AN APP designed to provide estimated yield data has won an award at the prestigious iAwards hosted by the Australian Information Industry Association (AIIA).
Graincast, developed by CSIRO, won the Government section of the awards for apps.
It was designed to give farmers relevant information to help with management decisions in real time.
Roger Lawes, CSIRO research scientist and one of the developers of Graincast, said it was an honour to take out the award.
He said the development of the app, now in its second year and monitoring 1600 paddocks across the country, had been a steep learning curve.
"As a scientist, the natural tendency is to cram in more and more data, but with the app, the feedback from farmers was that this was not what they wanted," Dr Lawes said.
"They overwhelming wanted something where they could just input the basics and get a number about how their paddock would yield according to various circumstances," he said.
"Not digging down and getting really precise information goes against the instincts of scientists, but it is one of the areas where digital agriculture often goes wrong, just providing data overload."
"If you drop a pin on a map there is almost nothing I can't find out, I can run crop models, I can check the soil on the ASRIS (Australian Soil Resource Information Systems) maps, I can check the mapped paddock boundaries, but none of that is the point."
"What we are looking for is information that can help with the decision making process and this is what the farmers are after, simple, nitrogen unlimited yield potential and predicted soil moisture.
"We've seen it before in other ag-tech cases, if the technology is too hard or too complex to use then people simply won't take it up," he said.
Dr Lawes said the major benefit of the app was not in terms of making input decisions earlier in the year but rather in terms of marketing.
"Things like forward sales, this can be invaluable in looking at your marketing approach and seeing whether there is the opportunity to change it to maximise returns.
"It may be going in and having the confidence to forward sell 50 per cent of your estimated yield if the year looks good or perhaps doing less if the year is less favourable, but these decisions have a big impact on the bottom line."
"You do need the data otherwise the natural instinct is to take a conservative approach."
"Especially in a good year you need to get the best returns possible, often it isn't viewed as lost income as it never hits the balance sheet but in those good years, where there is an incredible opportunity to make serious money, you need to cash in."
Dr Lawes said Graincast was not trying to be a climate forecasting tool.
"We're using climatology, which is based on historical climate, rather than any of the current dynamic models, to help run our models."
"There is work with more sophisticated weather models, but this is not released on that app and isn't really the point of what we're doing at present."
Dr Lawes said central to the app's usefulness was how farmers used the information.

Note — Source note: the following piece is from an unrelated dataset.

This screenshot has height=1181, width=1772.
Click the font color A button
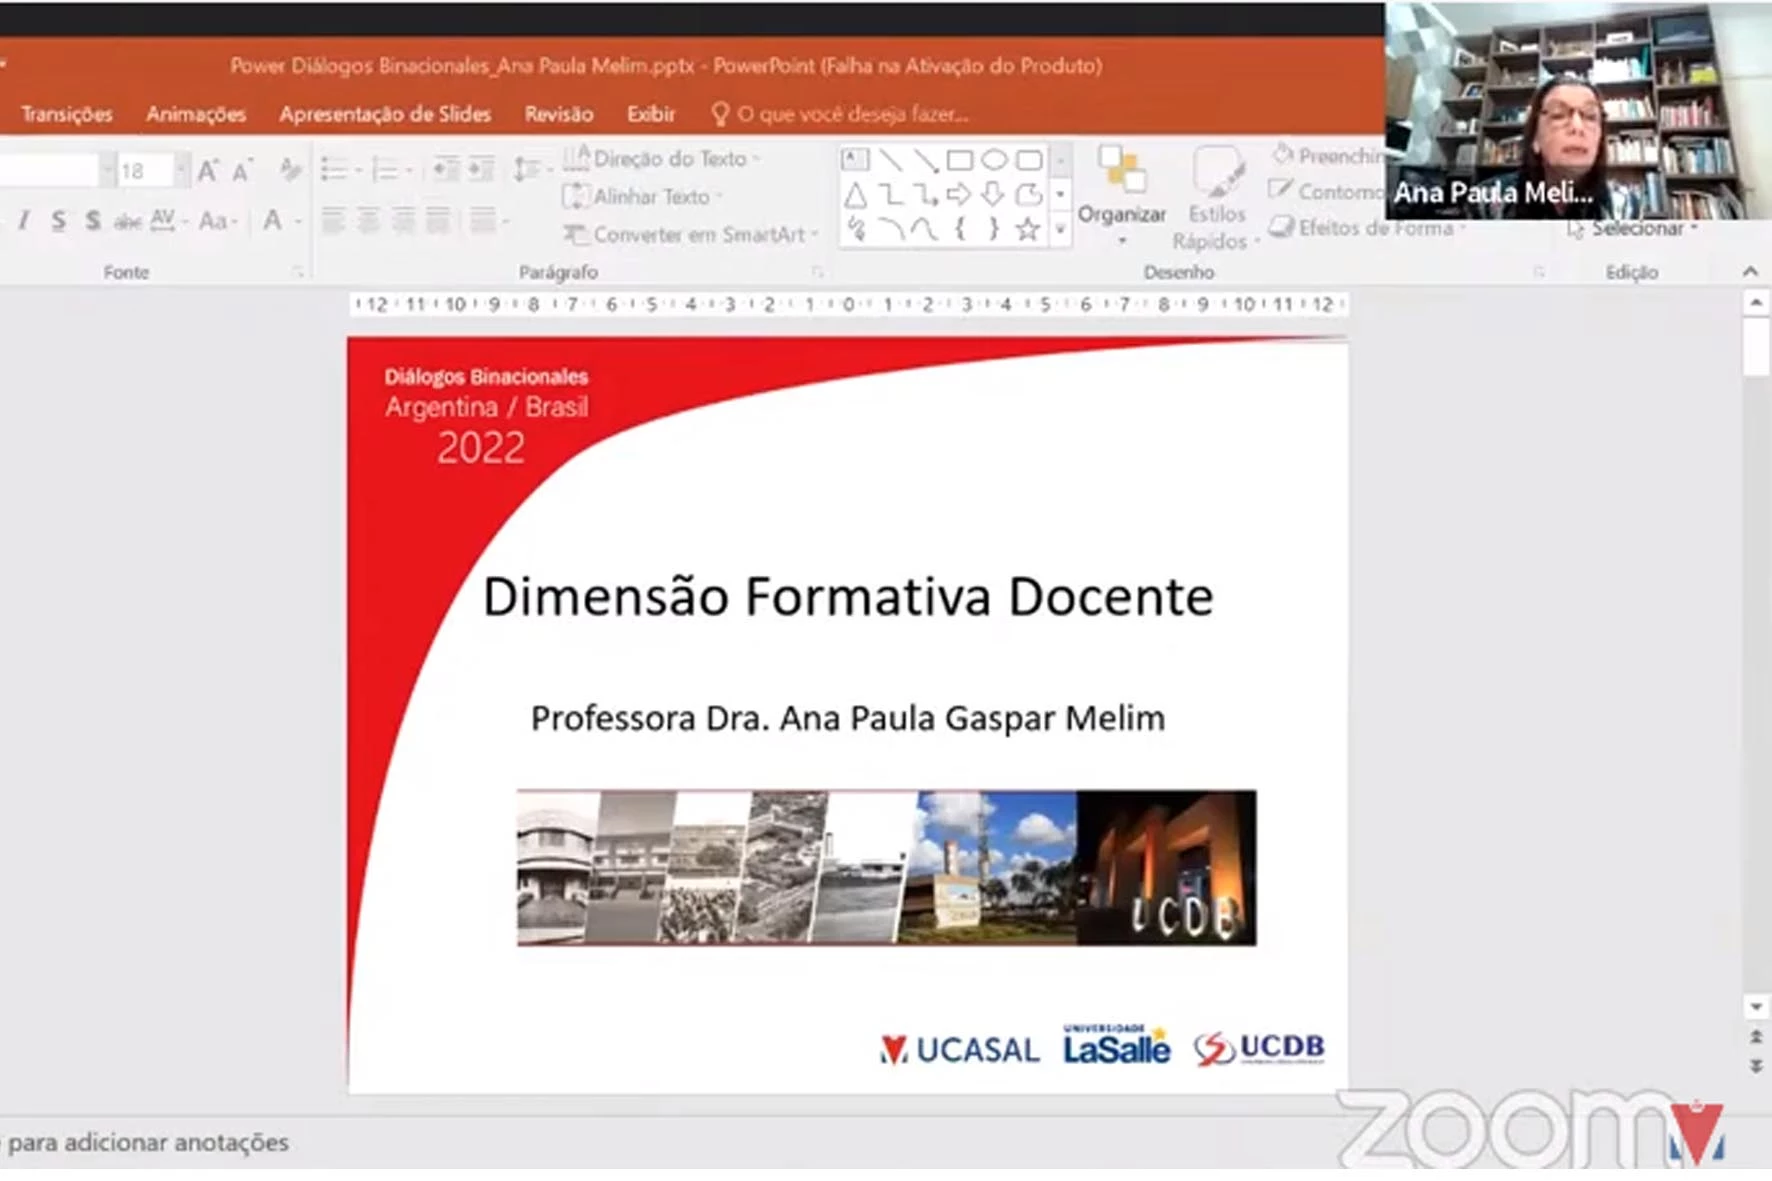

"The famous saying with researchers is that when using models, they are always wrong, but some of them are useful, it's about finding that information that is useful for you."
In terms of specifics in the app, Dr Lawes said daily rainfall, temperature and solar radiation data are sourced from the Bureau of Meteorology at 5 km resolution.
Soil data are sourced from the Australian Soil and Landscape Grid.
Soil water status and grain yield forecasts are calculated by the Agricultural Production Systems Simulator (APSIM), which can be run over a range of crops and pastures.